Duncan Grant 1885-1978


Lord and Lady Rennell of Rodd
Anthony d’Offay Gallery, London, 1985
Private Collection, USA
Private Collection, UK, 2012


[?]1915, London, Doré Gallery, Vorticist Exhibition
1984 London, Anthony d'Offay Gallery, The Omega Workshops Alliance and Enmity in English Art 1911-1920, no. 61.


Richard Shone, Bloomsbury Portraits (London: Phaidon, 1993) pl. 99.
Born in Scotland, Duncan Grant spent much of his youth in India. Upon returning to Britain in 1893, he took up painting at the Westminster School of Art. He also travelled in Continental Europe, where he studied with Jacques-Émile Blanche, met Matisse and visited Picasso’s studio. Back in London, Grant became a central figure in the Bloomsbury Group. He was a prolific artist, experimenting in textiles, interior decoration, ceramics, murals, illustration and theatre design. Taking inspiration from the Old Masters as well as the modern art he encountered during his travels in Europe, he enjoyed great success. He represented Britain at the Venice Biennale in 1926 and 1932, and his paintings have been collected by museums across the world. He inspired great affection in those whom he met, as a compassionate, charming, gentle and humorous man. Although he was actively homosexual, his longest union was with Vanessa Bell, with whom he lived, loved and worked for nearly half a century, both in London and in Charleston, their country home in Sussex.

This buoyantly coloured still life was signed and dated quite soon after it was painted (unusual for Grant at this time) and it may well have been one of the three works he showed as an invited exhibitor in the Vorticist exhibition held in June 1915 – two still lifes and one collaged abstract.
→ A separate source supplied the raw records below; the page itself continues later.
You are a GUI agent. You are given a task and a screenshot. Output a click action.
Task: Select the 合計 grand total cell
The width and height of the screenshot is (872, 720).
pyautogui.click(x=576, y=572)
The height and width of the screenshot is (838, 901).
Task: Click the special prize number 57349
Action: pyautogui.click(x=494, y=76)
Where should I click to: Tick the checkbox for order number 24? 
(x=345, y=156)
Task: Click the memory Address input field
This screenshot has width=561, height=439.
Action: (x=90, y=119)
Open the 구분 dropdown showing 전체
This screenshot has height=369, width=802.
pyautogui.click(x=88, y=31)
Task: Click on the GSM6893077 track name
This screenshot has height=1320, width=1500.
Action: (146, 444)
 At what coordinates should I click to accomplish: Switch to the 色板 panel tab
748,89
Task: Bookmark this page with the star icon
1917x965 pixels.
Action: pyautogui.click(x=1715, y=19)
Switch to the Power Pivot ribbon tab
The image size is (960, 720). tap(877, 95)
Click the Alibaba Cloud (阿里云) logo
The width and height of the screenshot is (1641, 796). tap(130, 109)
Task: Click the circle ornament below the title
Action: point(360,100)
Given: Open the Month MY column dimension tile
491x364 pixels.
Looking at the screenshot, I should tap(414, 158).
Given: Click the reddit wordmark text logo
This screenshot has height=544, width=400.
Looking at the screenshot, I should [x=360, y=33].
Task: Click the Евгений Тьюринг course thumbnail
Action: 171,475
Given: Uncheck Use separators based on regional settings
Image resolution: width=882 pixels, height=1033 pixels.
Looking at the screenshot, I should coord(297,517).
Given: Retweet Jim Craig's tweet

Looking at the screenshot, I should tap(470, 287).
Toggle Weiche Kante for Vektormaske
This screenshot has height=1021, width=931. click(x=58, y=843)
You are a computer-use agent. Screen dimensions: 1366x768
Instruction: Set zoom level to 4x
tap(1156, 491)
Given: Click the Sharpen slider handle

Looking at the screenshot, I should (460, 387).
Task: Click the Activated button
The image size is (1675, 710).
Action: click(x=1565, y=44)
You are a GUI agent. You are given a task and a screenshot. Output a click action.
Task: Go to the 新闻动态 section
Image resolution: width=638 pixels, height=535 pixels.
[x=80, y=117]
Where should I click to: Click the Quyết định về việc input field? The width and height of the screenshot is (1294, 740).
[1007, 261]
It is difficult to say where the work was painted but most likely it was in Grant’s accommodation at 38 Brunswick Square and suggests an improvised lunch for one in his studio, further indicated by the decoration or painting in the background. Grant began to use collage in his easel paintings and in designs for the Omega Workshops in early 1914. Sometimes he used found papers and sometimes painted paper himself, all cut to the necessary shapes; he also used pieces fabric, wood, labels and silver cigarette paper. His most extensive collage is his 'Abstract Kinetic Collage with Sound' of late 1914 (Tate). At first glance the use of collage in this work is hardly apparent but it is in fact quite extensive, particularly in the lustre coffee pot which dominates the composition and supplants the cool white central vacancy found in other still lifes, such as 'The Modelling Stand' (c.1914; Private Collection).

Both Vanessa Bell Bell and Grant show a remarkably early adoption of European avant-garde methods in 1914. Bell’s 'Still Life (Triple Alliance)' of that year is similarly bold in its use of collage but assumes a more political outlook (University of Leeds Art Collection, see exh. cat. Dulwich p.97). Here, Grant paints out the content of his newspaper clippings, prioritising colour and vivacious composition.